Remembrance Day 2018: The Great War 100th Anniversary

By Jeff Renaud 11 Nov 2018 4

This article was originally publisher on 11th November, 2016. Jeff felt his words still hold true now as we remember the 100th anniversary, and so this article is being republished on his request. There have been minor edits to fix old errors and to tighten the prose.

Many years ago, my mother questioned my burgeoning love of wargames as, perhaps, ‘glorifying’ war.  I was young enough that the question discomfited me, and yet it did almost nothing to mitigate my attraction to the genre, even though I have since posed the question to myself often.  Not too many years later, I had occasion to visit the Arromanches D-Day Museum and the Canadian War Cemetery at Bény-sur-Mer, France; the spectacle of rows upon rows of crosses at the memorial, in almost any direction I looked, appalled me at the time and still have that effect.  Those images (including personal photos I took) and my experiences there obviously did not ‘turn me off’ wargames, and yet I continue to ask myself these questions; but I have not found a satisfactory answer.  Perhaps I can come up with one now.

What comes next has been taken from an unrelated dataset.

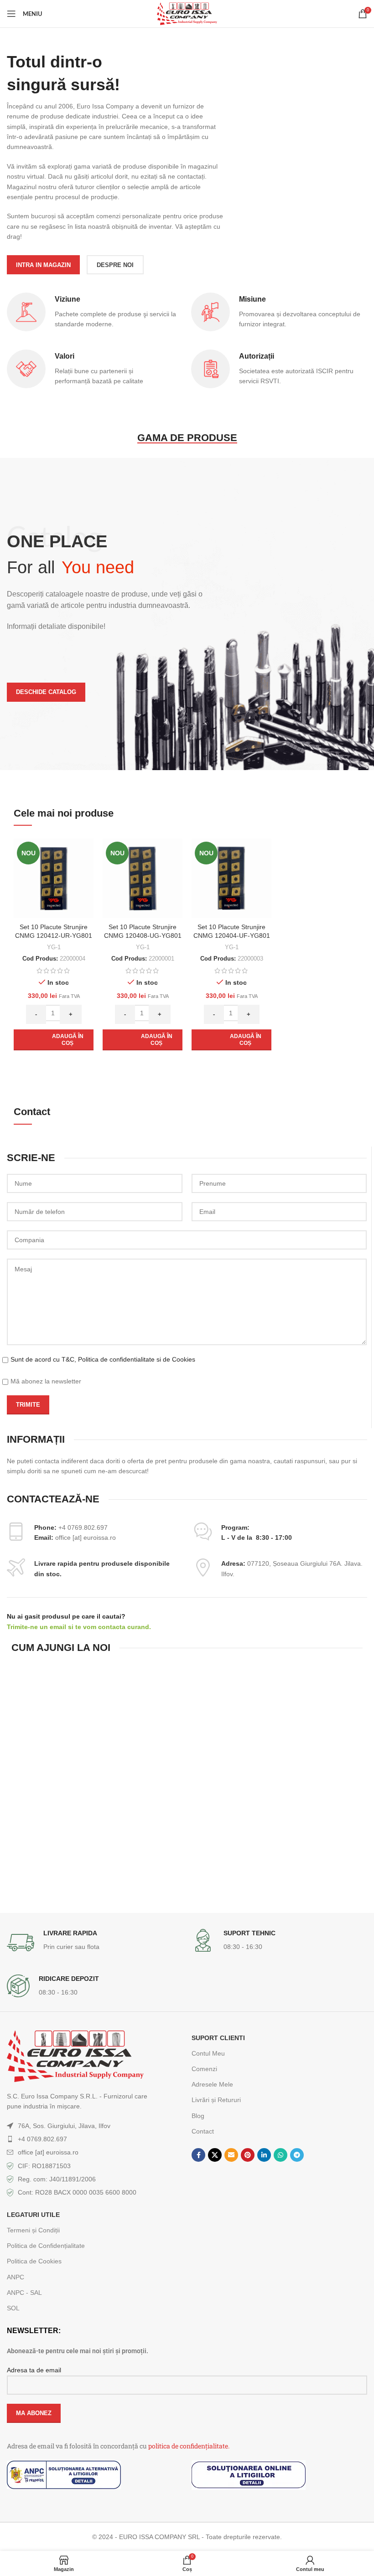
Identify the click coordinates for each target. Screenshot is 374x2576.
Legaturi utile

I am not about to begin a philosophical discussion here or debate the merits of wargames, nor ask what is it that attracts us to games that, undeniably, are based on the most horrific events in human history, that is, war.  A case has been made elsewhere that wargames have qualities such as teaching logic and strategy; indeed, many nations’ militaries use them for that very reason, and even commission their design to use as training aids.  Even chess, if one wishes to open up a broader discussion of games based on war or conflict, could be considered a wargame.  Not to mention all the so-called ‘shooters’; even most RPGs arguably have elements of war or at least combat, where one or more virtual human duels another(s) to pixelated death.  Does playing any of them, then, glorify war and death?  Even worse, does it cause certain impressionable people to go out and commit acts of violence, because they ‘learned’ it playing certain games?  I say, as I’m sure all readers would, “Nonsense.”

For me instead, playing wargames does quite the opposite to glorifying war: It honours the sacrifice that our veterans, current and former, continue to perform for us on a daily basis.  When I play wargames I often think about how, if we hadn’t had so many heroes on hand at just the right moments, things – namely, wars – likely would have gone in quite a different way.  I doubt I’d have the freedom now to play virtually any game I want, not to mention write about them and be at liberty to express an opinion one way or another.  Although this may not be the reason – or even a reason – I play wargames, I think it answers the question of glorification, for me at least.

Although I was very briefly in the military myself, I thankfully never came close to war.  I also spent a few years at a contractor for the Canadian military, helping them out with ‘non-soldierly’ tasks so they could, well, be soldiers.  During my time in the far north, several of their comrades fell in Afghanistan, and while there every Remembrance Day November 11th (readers in the U.S.A. know it as Veterans Day) was a solemn day of ceremony and tradition, attendance at the service mandatory unless you had a critical task.  I did not, and I did not begrudge a minute of it.

“In Flanders Fields the Poppies grow” begins a poem by John MacRae, a Canadian major (at the time) and doctor in the first World War.  Doubtless most readers have heard of it, if not read it all themselves.  I invite every reader to do so, or else perhaps watch this video, or this one; the first is only two minutes long, the second four (or I’m sure you can find your own!).  Better still, attend local ceremonies if possible.  I think we owe our veterans that much.  Truly, it’s a “Pittance of Time”.

On behalf of everyone here at, we'd like to thank our veterans for their service and ask everyone to remember the sacrifices of those who came before us.